# 🧠 Chess Game Length Predictor

▶️ **Project Presentation Video:** https://www.loom.com/share/7e7a5a47fec8469f9b457a910fc52c0d


### Predicting whether a chess game will be **short**, **medium**, or **long** using machine learning

This repository contains the final trained model from an end-to-end machine learning project analyzing ~20K chess games sourced from Lichess.
The goal was to predict the **length of a chess game** (in number of half-moves) by classifying each game into one of three categories:

* **0 – Short game**
* **1 – Medium-length game**
* **2 – Long game**

The project includes exploratory data analysis, feature engineering, categorical encoding, model training, and exporting the final model as a pickle file.

---

# 📘 Project Overview

Chess games vary greatly in structure and duration.
Some games end quickly due to opening traps or mistakes, while others develop into long positional struggles.

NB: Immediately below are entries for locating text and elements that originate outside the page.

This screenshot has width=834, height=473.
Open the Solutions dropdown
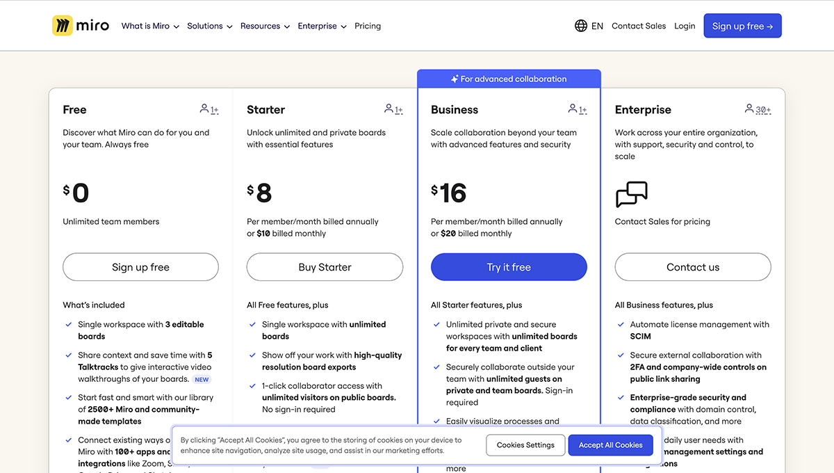pyautogui.click(x=209, y=26)
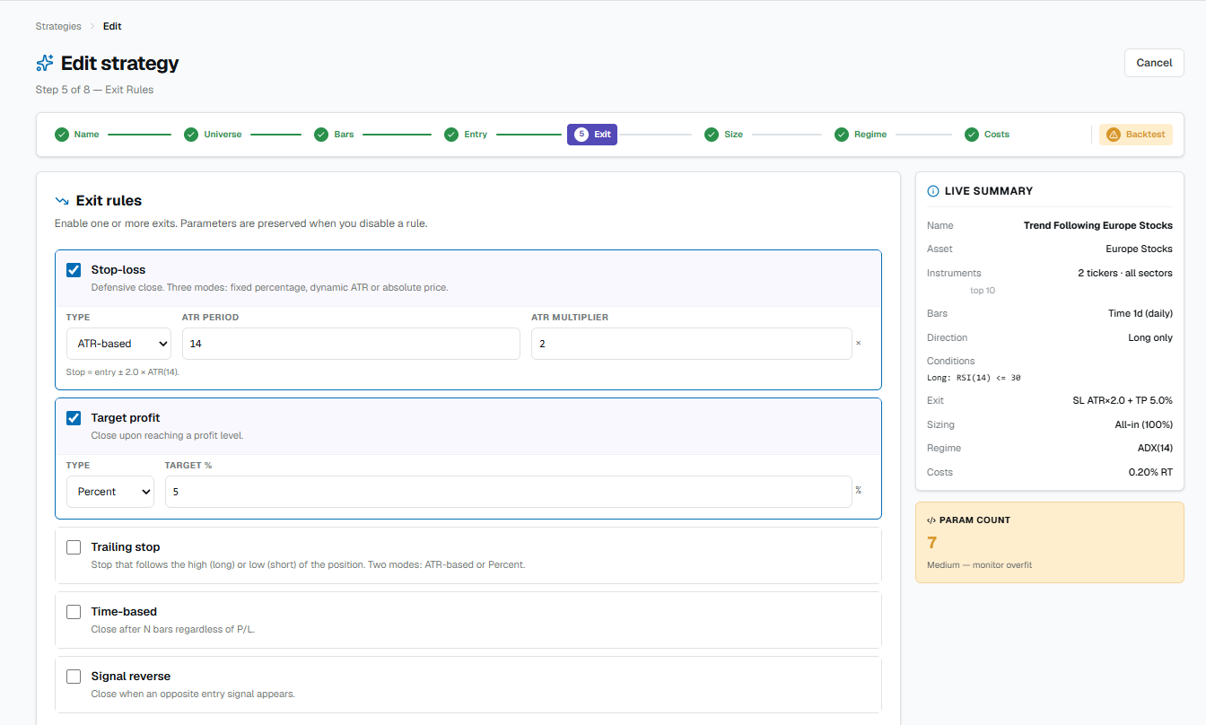
Task: Enable the Trailing stop checkbox
Action: 74,547
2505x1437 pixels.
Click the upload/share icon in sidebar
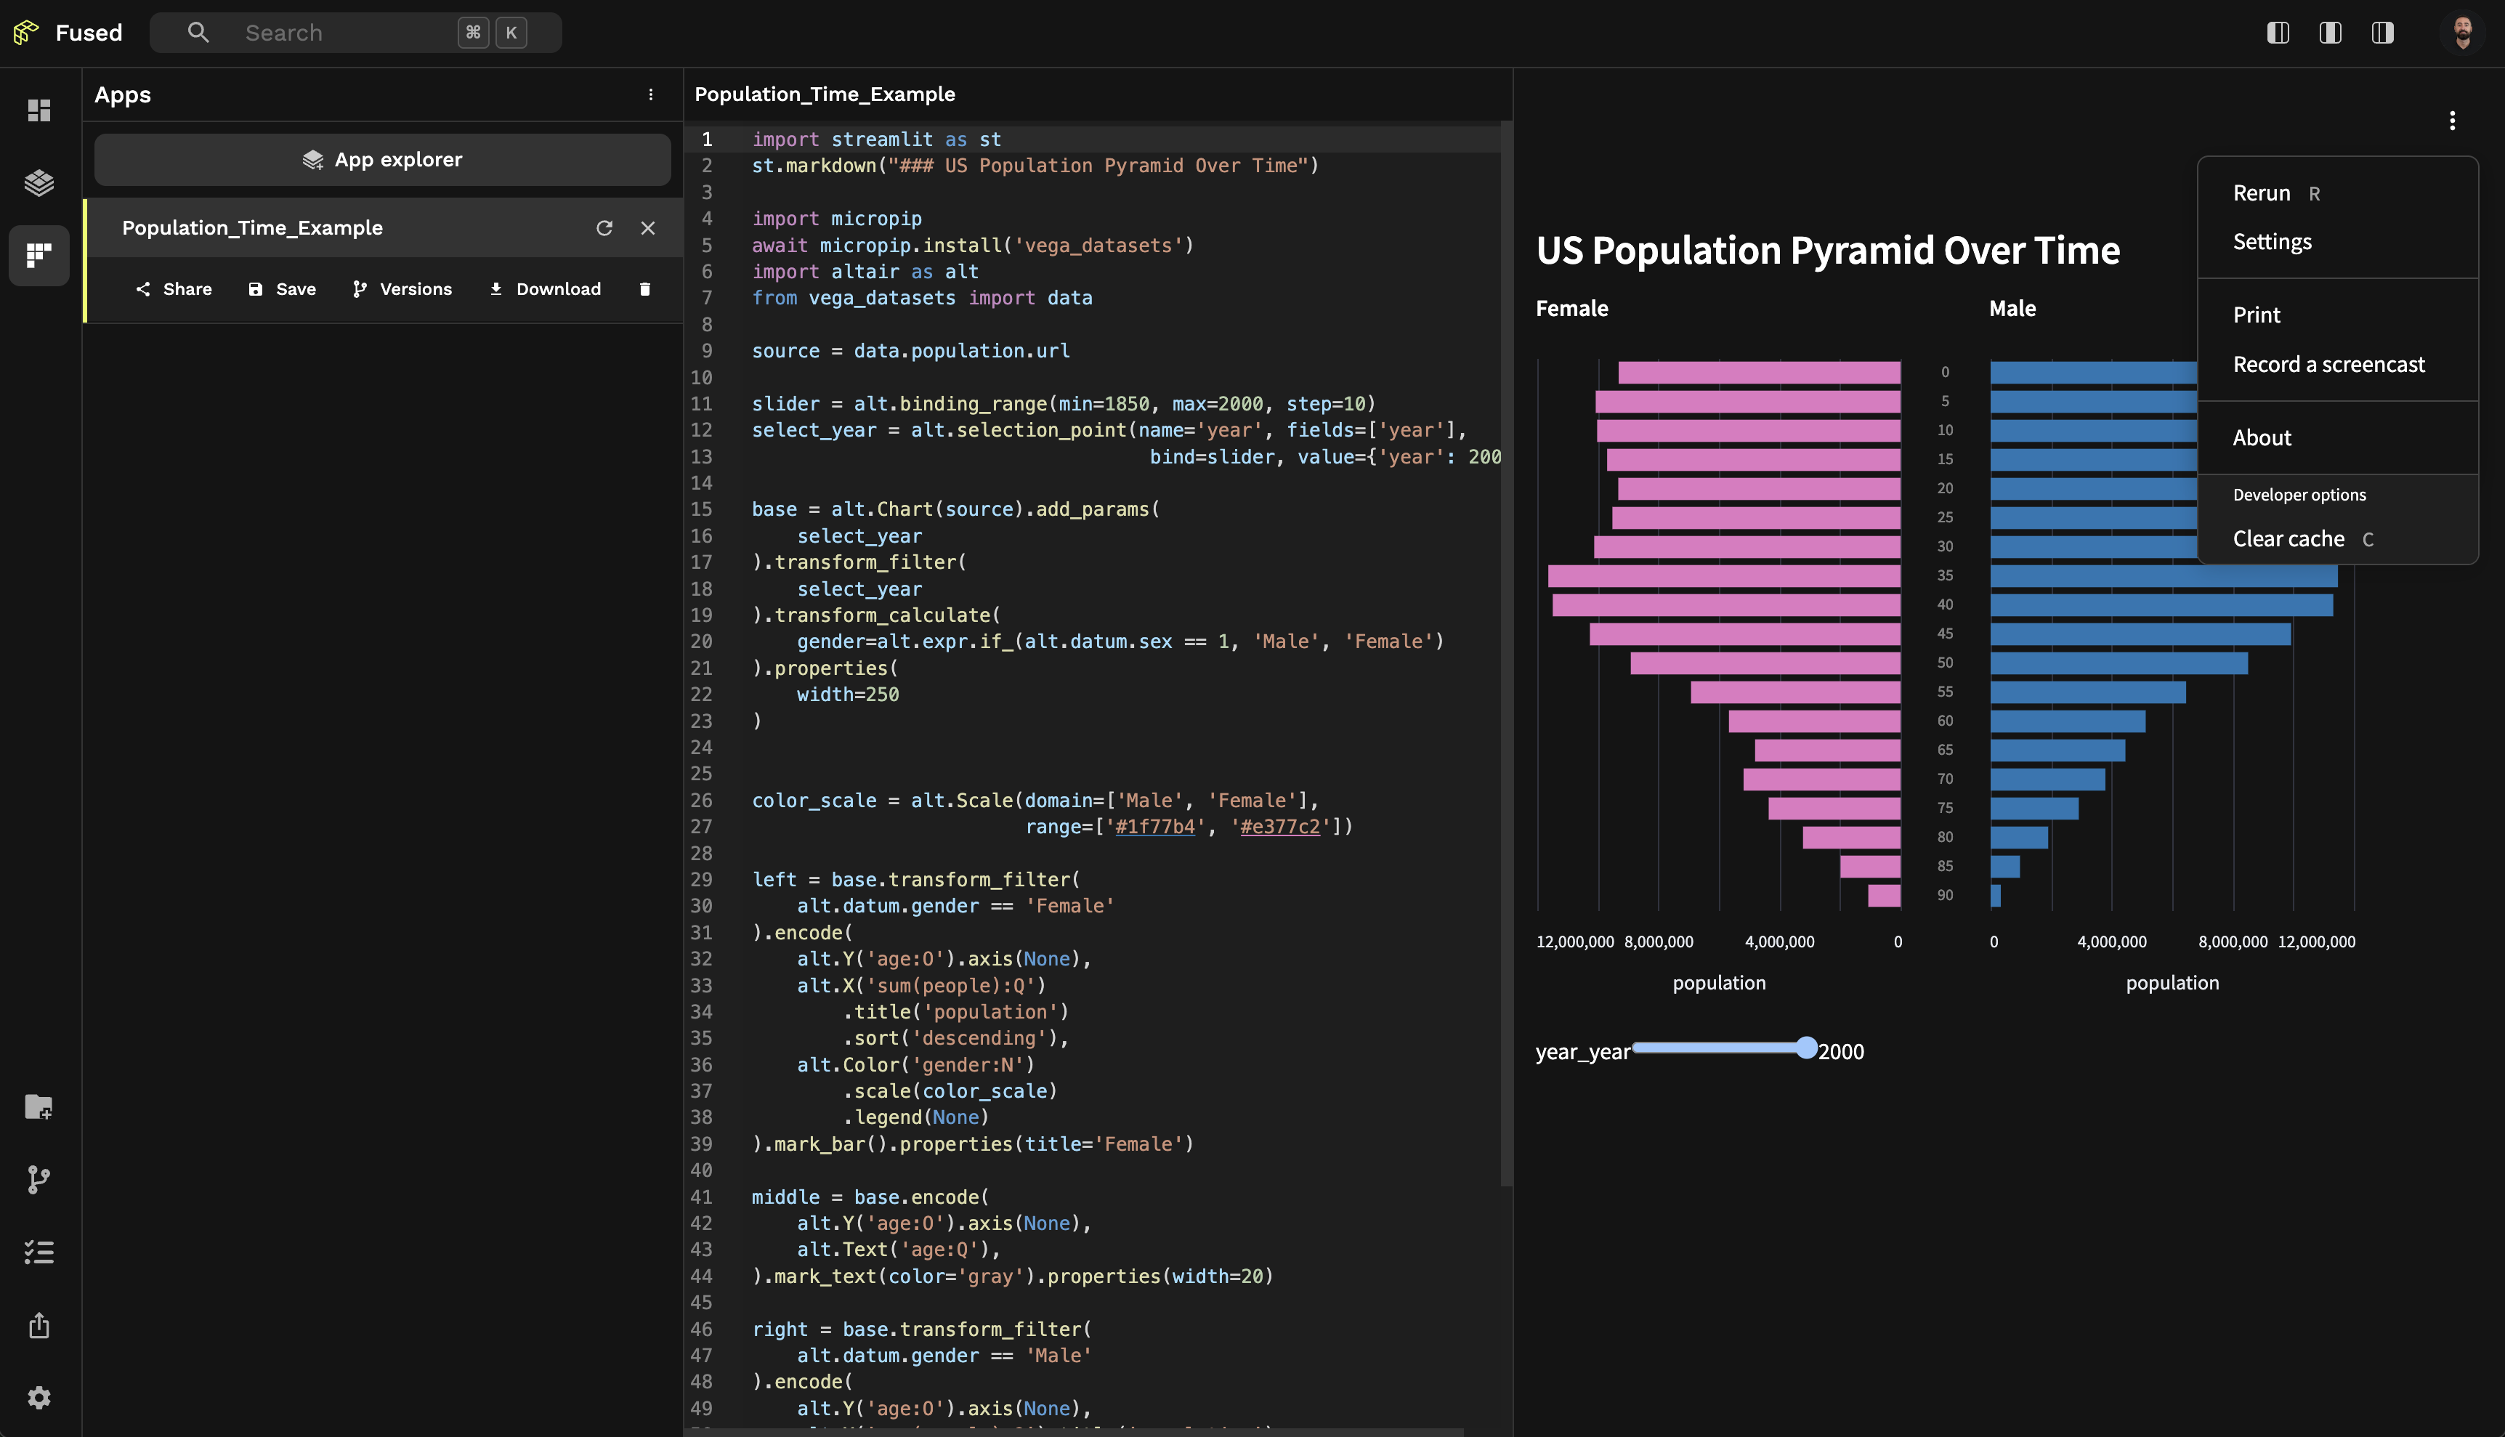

This model predicts a game’s *length category* using information available before or shortly after the opening phase, including:

* Player ratings
* Time control increment
* Opening characteristics
* Engineered features describing opening length
* Rating differences and averages

The final exported artifact is a trained **Random Forest Classifier**.

---

# 🔍 Dataset Summary

The dataset contains approximately 19,800 chess games with:

* Game metadata (ID, number of turns, time increment)
* Player ratings (white, black)
* Opening information (short names, ECO-like categories)
* Game outcome and victory status

The target variable (`turns_class`) was created by **binning number of turns** into three quantile-based classes.

---

# 📊 Exploratory Data Analysis

Key insights included:

### • Game length shows patterns across different opening families.

Some openings consistently lead to longer or shorter games.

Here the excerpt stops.